The answer must be an exact copy of the lines from the one containing "Screen dimensions: 1298x500" through the last line of the records, with the pictures left out.

=== Dataset extract ===

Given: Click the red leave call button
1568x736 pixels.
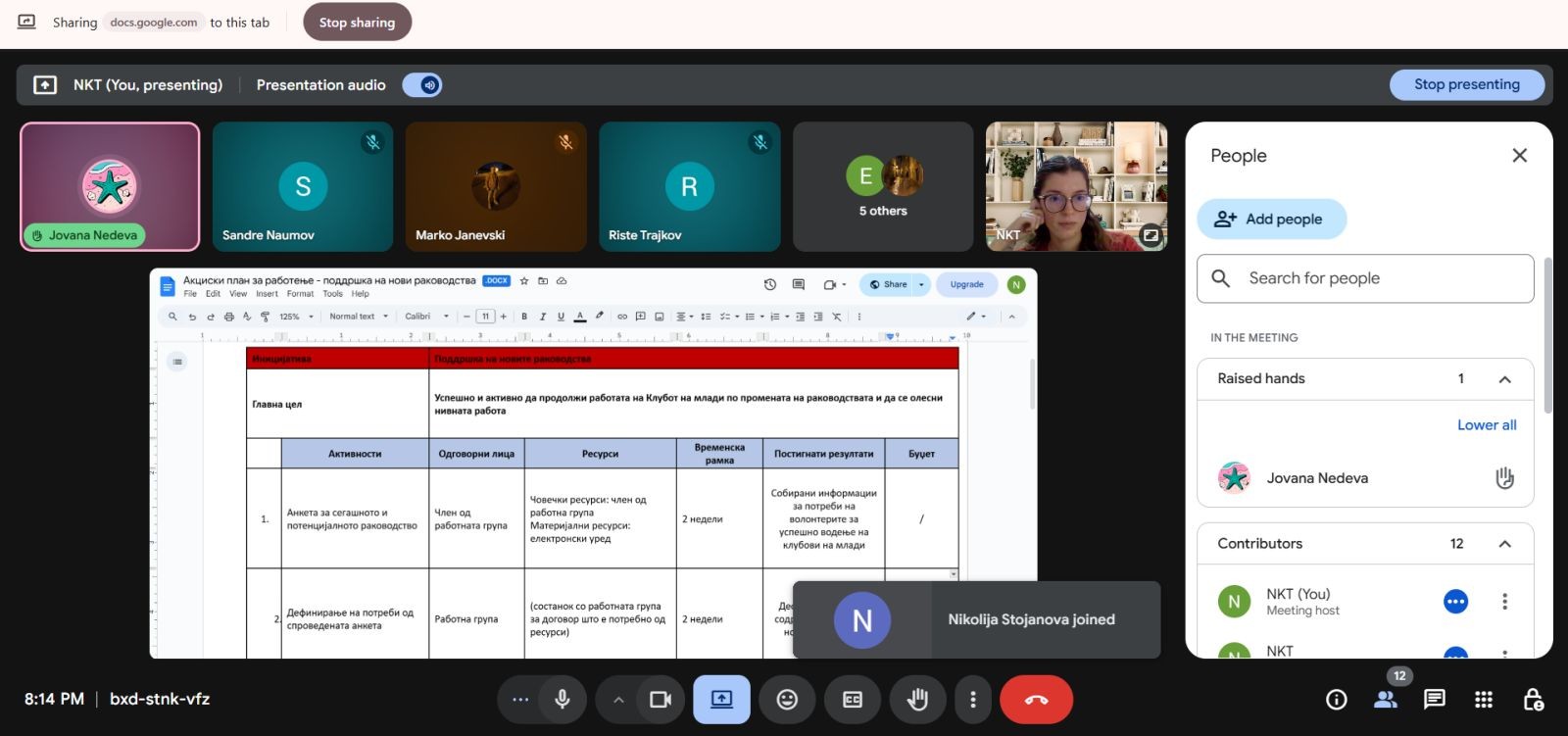Looking at the screenshot, I should (x=1036, y=700).

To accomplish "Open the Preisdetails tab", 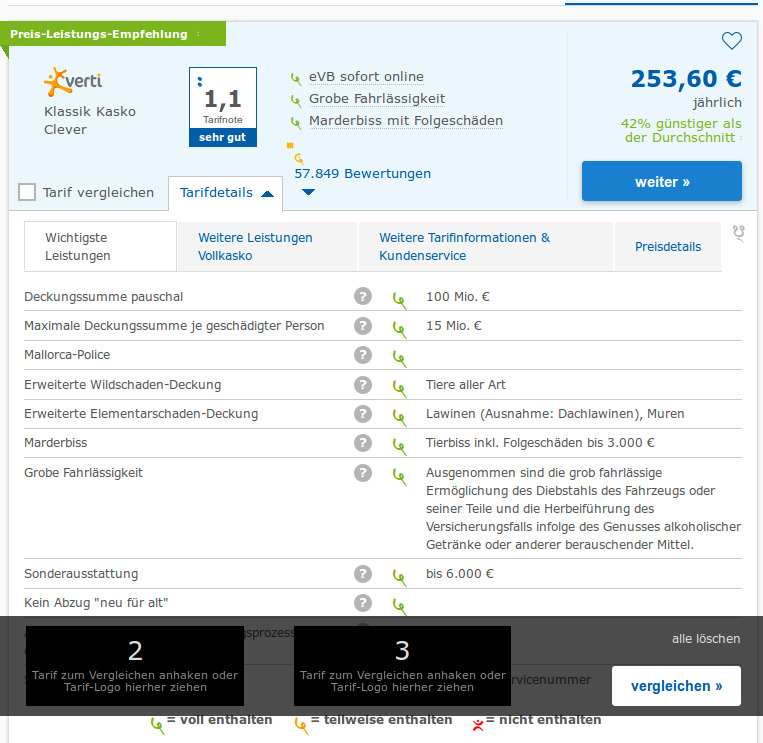I will pos(667,247).
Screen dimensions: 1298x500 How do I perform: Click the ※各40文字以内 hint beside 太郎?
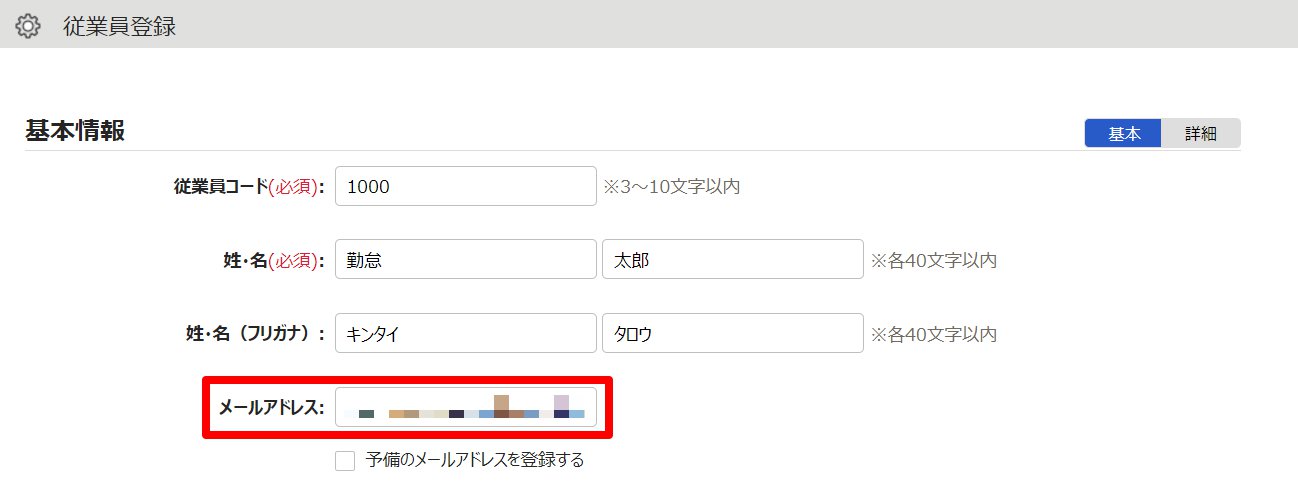click(934, 260)
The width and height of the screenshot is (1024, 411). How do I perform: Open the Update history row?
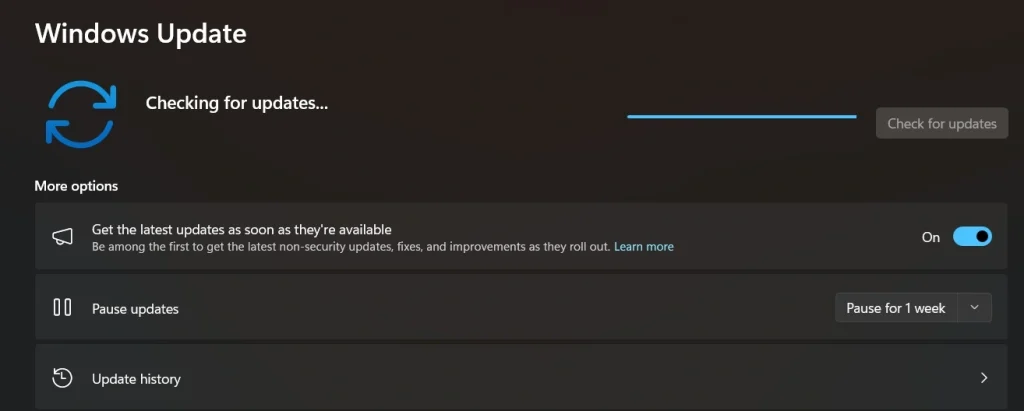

===

[Task solution]:
Screen dimensions: 1298x500 How do I perform: Click the ※各40文字以内 hint beside 太郎?
click(934, 260)
The width and height of the screenshot is (1024, 411). How do I perform: Open the Update history row?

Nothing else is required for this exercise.